> _Extract_:
= = = = = = =

Tuesday, April 17, 2012

When the Government Puts Prices on Patients' Heads

Recently, another predictable Trojan-horse provision of the Patient Protection and Affordable Care Act appeared that promises to pit doctor versus patient by literally placing a price on patients' heads:
Twenty-thousand physicians in four Midwest states received a glimpse into their financial future last month. Landing in their e-mail inboxes were links to reports from Medicare showing the amount their patients cost on average as well as the quality of the care they provided. The reports also showed how Medicare spending on each doctor’s patients compared with their peers in Kansas, Iowa, Missouri and Nebraska.

The “resource use” reports, which Medicare plans to eventually provide to doctors nationwide, are one of the most visible phases of the government’s effort to figure out how to enact a complex, delicate and little-noticed provision of the 2010 health-care law: paying more to doctors who provide quality care at lower cost to Medicare, and reducing payments to physicians who run up Medicare’s costs without better results.

Of course, no real assessment of physician "quality" is taking place with this scheme nor any outcome assessment.  "Quality" as it is defined in this scheme consists of only an electronic review of patient costs, doctor billing codes, and the patient characteristics of  age, gender, Medicaid eligibility, and medical conditions.   No government entity will actually observe and assess any physician in practice to determine their "value" to the system.  Instead, patients electronically determined to be "low-cost" will be heralded as favored electronic "value" benchmarks.   Even the health care law's original physician cheerleader, former Administrator of the Center for Medicare and Medicaid Services Donald Berwick, MD, was taken back:
“We do have to be cautious in this case. It could lead to levels of gaming and misunderstanding and incorrect signals to physicians that might not be best for everyone.”

= = = = = = =

> _Excerpted data_:

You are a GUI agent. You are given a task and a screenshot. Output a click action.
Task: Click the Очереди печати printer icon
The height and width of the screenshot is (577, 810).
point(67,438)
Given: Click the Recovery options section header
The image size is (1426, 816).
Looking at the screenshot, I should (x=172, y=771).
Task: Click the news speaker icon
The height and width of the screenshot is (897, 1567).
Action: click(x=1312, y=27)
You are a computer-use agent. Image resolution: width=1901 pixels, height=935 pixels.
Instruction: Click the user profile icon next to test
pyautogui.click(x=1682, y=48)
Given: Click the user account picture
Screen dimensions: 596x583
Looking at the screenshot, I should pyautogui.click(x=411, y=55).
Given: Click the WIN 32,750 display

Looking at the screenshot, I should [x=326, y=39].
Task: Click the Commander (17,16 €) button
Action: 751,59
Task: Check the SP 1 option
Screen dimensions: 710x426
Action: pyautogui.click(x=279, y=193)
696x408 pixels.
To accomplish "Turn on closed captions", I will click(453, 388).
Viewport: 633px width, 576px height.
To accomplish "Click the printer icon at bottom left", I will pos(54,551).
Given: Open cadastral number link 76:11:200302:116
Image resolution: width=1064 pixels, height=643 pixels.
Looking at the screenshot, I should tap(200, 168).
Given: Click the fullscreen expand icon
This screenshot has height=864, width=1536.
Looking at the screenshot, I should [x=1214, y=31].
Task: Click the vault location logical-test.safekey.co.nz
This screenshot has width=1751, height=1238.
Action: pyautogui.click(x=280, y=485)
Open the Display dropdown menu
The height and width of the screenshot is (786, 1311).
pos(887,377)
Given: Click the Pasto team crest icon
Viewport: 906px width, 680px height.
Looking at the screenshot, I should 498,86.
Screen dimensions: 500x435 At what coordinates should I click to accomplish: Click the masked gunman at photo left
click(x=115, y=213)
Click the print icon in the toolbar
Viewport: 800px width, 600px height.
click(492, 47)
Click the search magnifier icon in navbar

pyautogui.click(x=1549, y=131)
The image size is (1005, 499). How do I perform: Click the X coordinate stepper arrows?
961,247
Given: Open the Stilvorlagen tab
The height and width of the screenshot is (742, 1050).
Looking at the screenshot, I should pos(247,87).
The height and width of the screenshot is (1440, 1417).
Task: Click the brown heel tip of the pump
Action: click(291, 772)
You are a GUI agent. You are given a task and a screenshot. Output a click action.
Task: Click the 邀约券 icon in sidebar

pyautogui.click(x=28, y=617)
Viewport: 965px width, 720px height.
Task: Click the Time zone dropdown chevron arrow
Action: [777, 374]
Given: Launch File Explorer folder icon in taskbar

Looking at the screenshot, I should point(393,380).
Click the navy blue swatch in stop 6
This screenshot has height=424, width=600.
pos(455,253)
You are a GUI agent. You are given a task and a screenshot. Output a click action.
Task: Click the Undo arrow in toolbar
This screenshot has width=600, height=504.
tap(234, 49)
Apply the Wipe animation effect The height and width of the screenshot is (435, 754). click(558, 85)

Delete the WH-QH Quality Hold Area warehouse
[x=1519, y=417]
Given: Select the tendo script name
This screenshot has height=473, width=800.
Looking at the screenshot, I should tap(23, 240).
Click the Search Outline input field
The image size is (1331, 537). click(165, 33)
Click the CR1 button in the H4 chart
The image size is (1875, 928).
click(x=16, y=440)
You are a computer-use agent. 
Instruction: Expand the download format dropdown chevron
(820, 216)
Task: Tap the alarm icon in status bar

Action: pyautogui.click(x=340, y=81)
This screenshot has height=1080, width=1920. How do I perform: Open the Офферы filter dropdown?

= = = = = = =

> _Tasks to complete_:
[1] Translate this sentence from the Medicare post into Spanish: "Twenty-thousand physicians in four Midwest states received a glimpse into their financial future last month."
[2] Rewrite the part of the Medicare post starting with "Tuesday, April 17, 2012" and going on through "Missouri and Nebraska.", renaming "physicians" as "clinicians".

> _Exercise solutions_:
[1] Veinte mil médicos de cuatro estados del Medio Oeste recibieron el mes pasado un vistazo a su futuro financiero.

[2]
Tuesday, April 17, 2012

When the Government Puts Prices on Patients' Heads

Recently, another predictable Trojan-horse provision of the Patient Protection and Affordable Care Act appeared that promises to pit doctor versus patient by literally placing a price on patients' heads:
Twenty-thousand clinicians in four Midwest states received a glimpse into their financial future last month. Landing in their e-mail inboxes were links to reports from Medicare showing the amount their patients cost on average as well as the quality of the care they provided. The reports also showed how Medicare spending on each doctor’s patients compared with their peers in Kansas, Iowa, Missouri and Nebraska.